Alliances, acquisitions, mergers often look like real battlefields where employees are expressing openly or secretly their new stress, distraction and confusion.
Although top managers appears on TV or in Magazines with "AquaFresh" smiles, presenting how they were so clever to imagine the new "partnership" with brand new strategies leading to maximum growth and top profitability for happy shareholders, situation inside the new corporation rarely looks so easy.
As stock exchange value goes up ,delighted by this new generation of head-cutters, situation in the field often looks more like the Bronx in New York.
Through the last 6 years, the total value of mergers in the world was multiplied by six, reaching 2300 billion dollars in 98 ("Au secours, mon Entreprise fusionne!"-"L'Express"-August 26Th, 1999).

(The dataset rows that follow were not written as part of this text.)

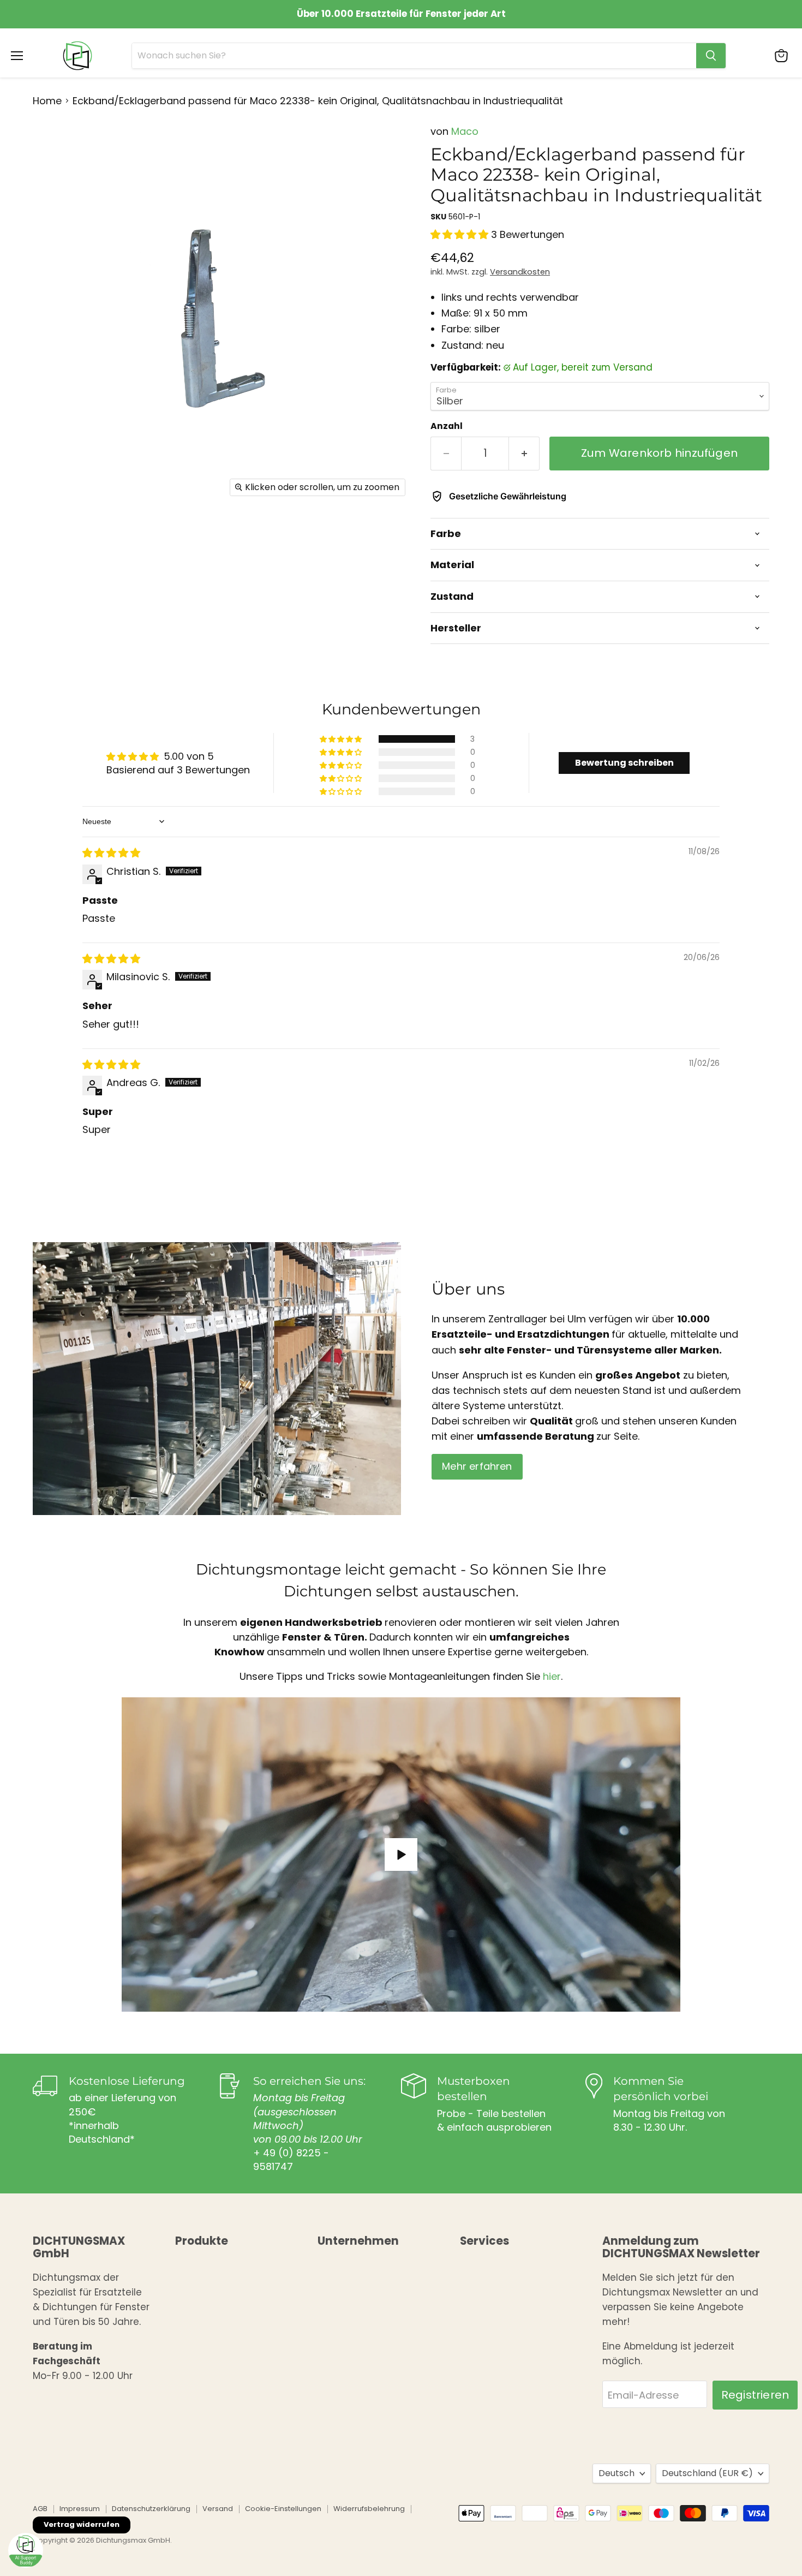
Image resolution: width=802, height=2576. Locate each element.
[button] (460, 234)
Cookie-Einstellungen (283, 2508)
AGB (40, 2508)
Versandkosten (520, 271)
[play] (401, 1854)
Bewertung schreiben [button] (624, 762)
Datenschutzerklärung (151, 2508)
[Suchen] (711, 55)
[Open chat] (25, 2550)
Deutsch (616, 2473)
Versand (217, 2508)
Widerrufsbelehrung (369, 2508)
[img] (111, 853)
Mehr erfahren (477, 1466)
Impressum (79, 2508)
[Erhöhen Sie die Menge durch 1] (524, 453)
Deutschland (707, 2473)
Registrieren (755, 2394)
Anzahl (446, 426)
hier (552, 1676)
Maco (464, 131)
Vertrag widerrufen (81, 2524)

Following a recent A.T Kearney study made on a hundred companies that recently faced a merger between 1993 and 1996, 58% of them have partially or totally killed the existing values (human and organizational assets) of one of the 2 companies, without any capitalisation.
Two third of them have openly admitted to have missed their strategic objectives.
Frequently, the expected savings that have justified dramatic rationalization decisions never happened or were achieved on the surface after massive restructuring based on simple considerations like headcount or facilities numbers, creating chaos in the organisation, generating later on considerable indirect costs . General root causes for significant secondary cost increase after restructuring can be:
• -Best elements are leaving rapidly, creating confusion between survivals.
• -Within management, best "Politicians", after intense lobbying , carefully keep for themselves and friends key positions, leaving the others in an unbearable waiting mood.
• -Reorganization remains at "reconstruction" stage at inferior levels, creating a durable mess still alive 2 or 3 years later .
• -Senior people ,sacked for the privilege of being "amortised ", disappear with experiences and know-how, leaving behind them an empty shell.
• -Absence of care to create a new culture in the "just born" corporation, helping to keep the existence of hostile clans.
• - Desynchronisation of existing synergies between R&D, Manufacturing , Marketing...
• -People, at shopfloor level wandering about the rumours, progressively looses their productivity.
So what? Losing your job after a merger or an acquisition, is it good or bad news?
Fighting to keep your position within your current company, with unclear borders in your role, with degraded atmosphere, is not necessarily the best option.
Think twice before taking any decision!
But if you want to try to survive in the new environnement, and continue to surf in this new climate, you can probably find your inspiration in "The new science of Disorder" by Ian Stewart , in which you will learn faster than anywhere else how to face the wonderful random and uncertainty of chaos...…or you can work with us, as they are so many other ways than disorder to keep those skills alive after the storm.